Task details —
From the excerpt on power data clustering, quote the passage beginning at the words "Contribution" and stopping after "of power resources.".

Excerpt to read —
Combined with the above discussion, this paper proposes an optimization method for power data clustering based on active learning entropy sampling. The ultimate goal of power data classification is to achieve the stability of the power grid and to improve the utilization of power resources while significantly improving power transactions.

Contribution

(1)Because of the large scale of power data, there are some power data abnormalities or large deviations from most of the data, so the introduction of active learning in the screening of power data and the introduction of entropy (Entropy) [10]method in uncertainty sampling can effectively screen the data and greatly save the cost of manual labeling.

(2) The power trading users are categorized by FCM clustering method, and the users are divided into five categories based on electricity load, daily load curve, and maximum power, which achieves the stability of power grid and improves the utilization rate of power resources.

(3) In this paper, we first select unlabeled samples by using principal component analysis, then filter electricity data by active learning, and finally categorize electricity data by FCM clustering, and compare the proposed method with other existing methods, and the results show that the proposed method improves the accuracy of electricity data categorization.

The first part of the paper describes the progress of work on electricity user clustering and active learning, and proposes an optimization method for electricity data clustering based on active learning entropy sampling. The second part details the method used in this paper, the third part presents the implementation of the method and the clustering results, the fourth part presents the experiments conducted on three datasets and the experimental results, and the fifth part draws conclusions and provides an outlook on future work.

Extracted data —

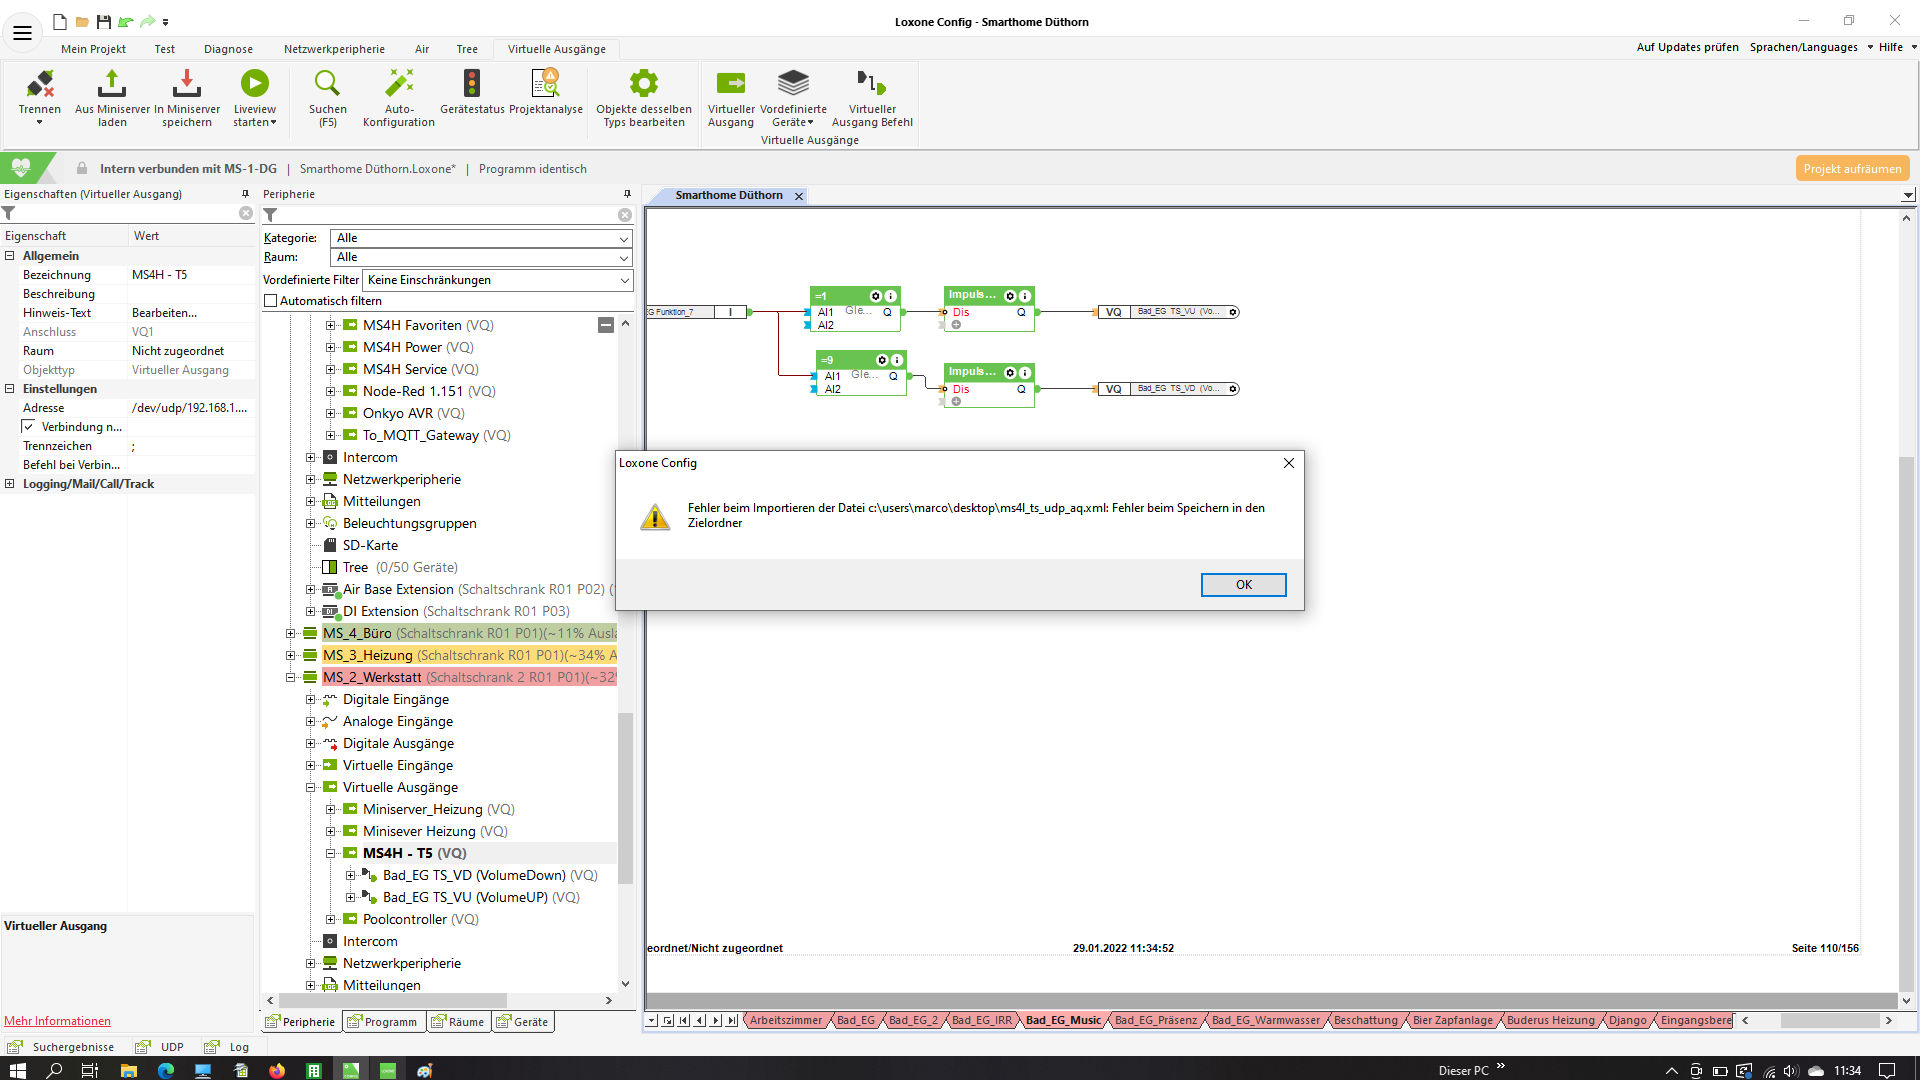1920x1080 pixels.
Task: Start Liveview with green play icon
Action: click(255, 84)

==

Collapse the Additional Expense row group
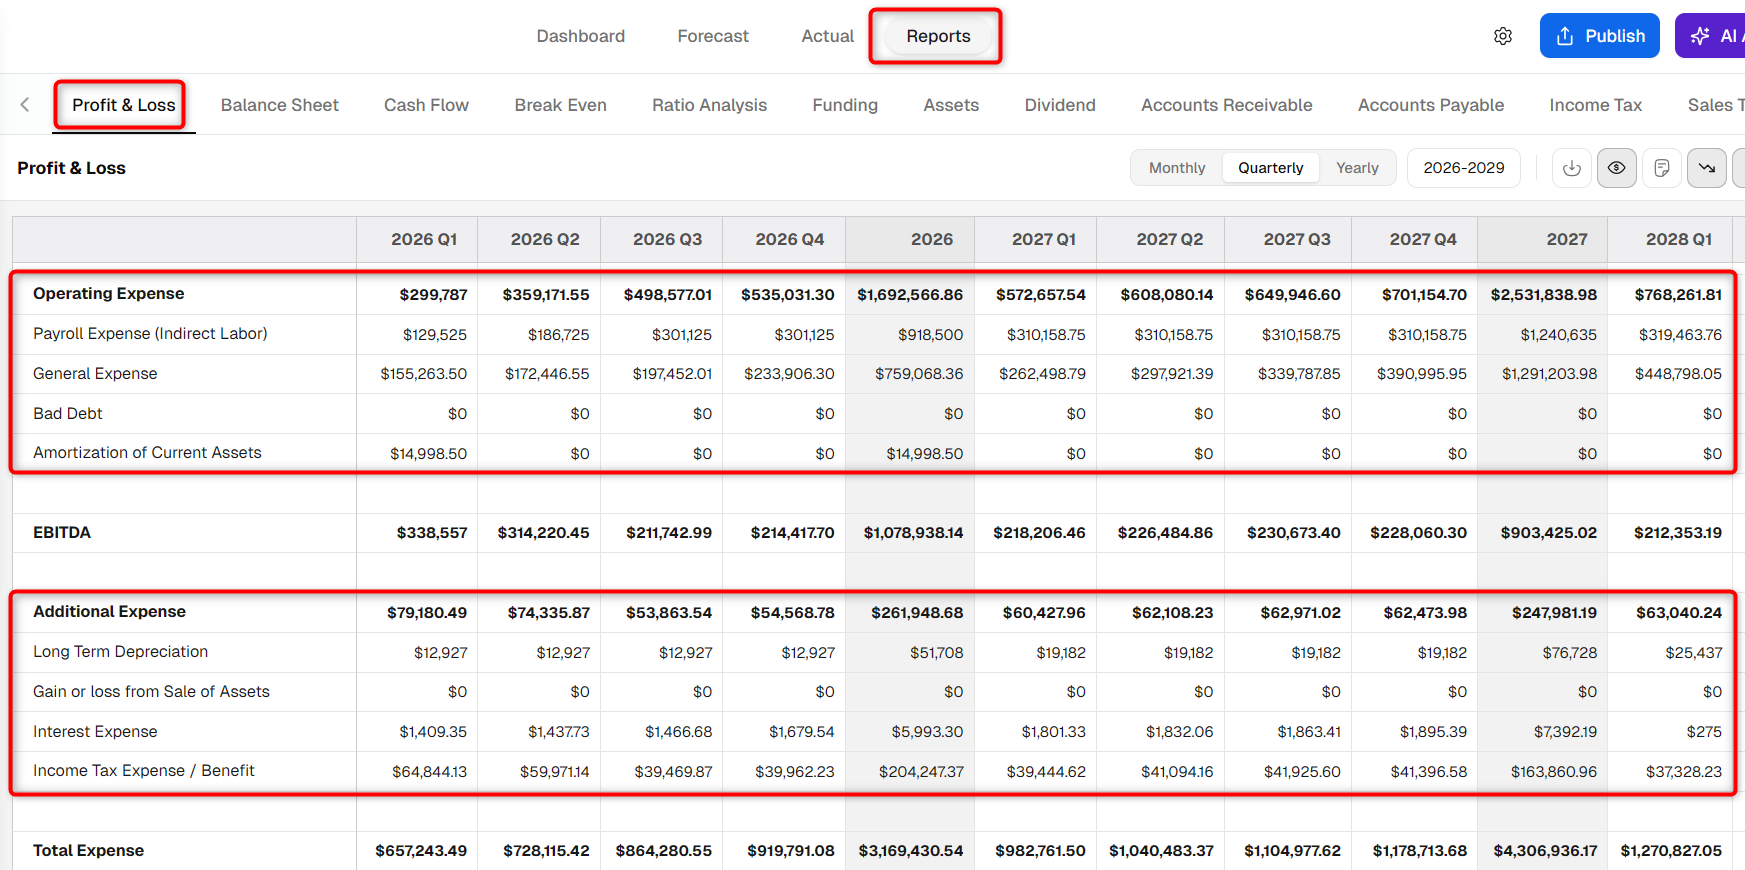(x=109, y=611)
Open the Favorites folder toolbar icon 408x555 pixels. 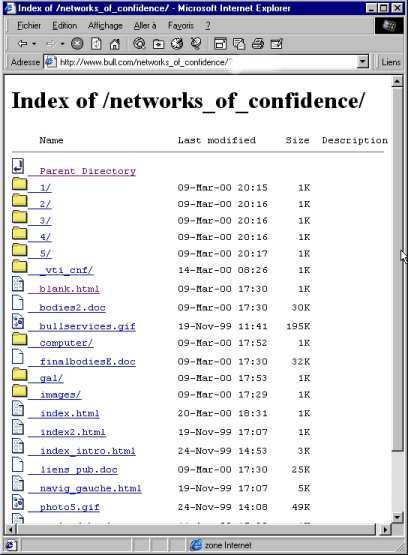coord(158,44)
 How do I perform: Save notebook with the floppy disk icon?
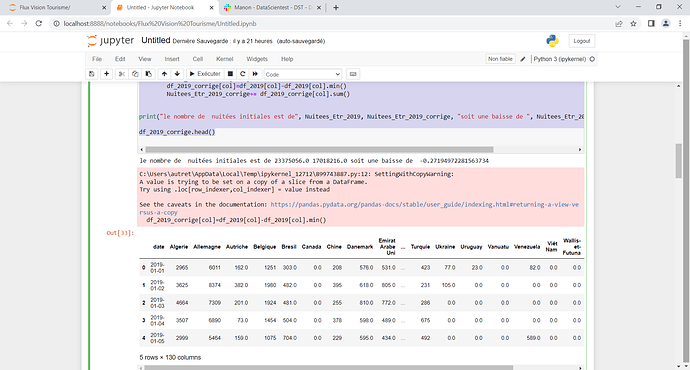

Solution below —
Contribution

(1)Because of the large scale of power data, there are some power data abnormalities or large deviations from most of the data, so the introduction of active learning in the screening of power data and the introduction of entropy (Entropy) [10]method in uncertainty sampling can effectively screen the data and greatly save the cost of manual labeling.

(2) The power trading users are categorized by FCM clustering method, and the users are divided into five categories based on electricity load, daily load curve, and maximum power, which achieves the stability of power grid and improves the utilization rate of power resources.